Anyway, it would be good if someone created a library that can load user-defined extensions, especially now with the release of Cg and the incomming of OpenGL 2.0 Shader Language. ThanQ,


I think that is a good thing not to ba fast. But also not to be slow is a better thing!!!
I like OpenGL 'cause there’s a *nix version too. I like Windows NT/XP as a O.S.
I don’t like Direct3D.

But when will the OpenGL 2.0 will come out?!?!?!!?!?!?

Do I have to wait 30 years???

I don’t want to flame but the speed the ARB is moving is like a turtle, an OLD dying turtle.

Hope OpenGL won’t die.
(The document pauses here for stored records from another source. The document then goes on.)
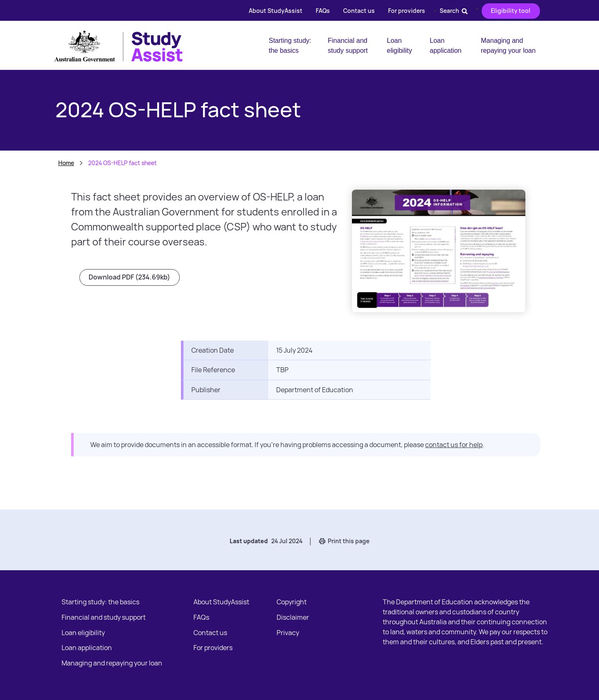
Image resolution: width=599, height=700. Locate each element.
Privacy (288, 633)
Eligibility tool (510, 10)
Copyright (292, 602)
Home (66, 163)
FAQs (323, 10)
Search (453, 10)
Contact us (359, 10)
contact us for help (454, 445)
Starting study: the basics (290, 45)
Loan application (446, 45)
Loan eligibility (399, 45)
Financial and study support (348, 45)
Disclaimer (293, 617)
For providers (406, 10)
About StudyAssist (275, 10)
Hope OpenGL will strike back with a real 2.0 vesion.
I won’t write a line of OpenGL code till the 2.0 will be released.

Truly Yours,
Emanem! :wink:

I find this a curious discussion, because I see a lot of desire for the next version of OpenGL to come out, and thoughts that the ARB should work faster… but no suggestions for direction or desired changes (other than ‘kick out some people’ - which would really have very little effect in reality).

If you have specific features you would like to see, then please suggest them here and to your favorite IHVs.

If there isn’t anything you particularly desire, then the API is obviously evolving faster than your needs… so there is little reason to change the process.

A standard HLSL has certainly taken a while. It took a long time to get critical mass behind it, and then longer to sway the remaining major players. I would have preferred it arrived more quickly. I’m confident that when it does arrive, however, it will be well suited to my current and future needs.

I’d love to see some /specific/ requests.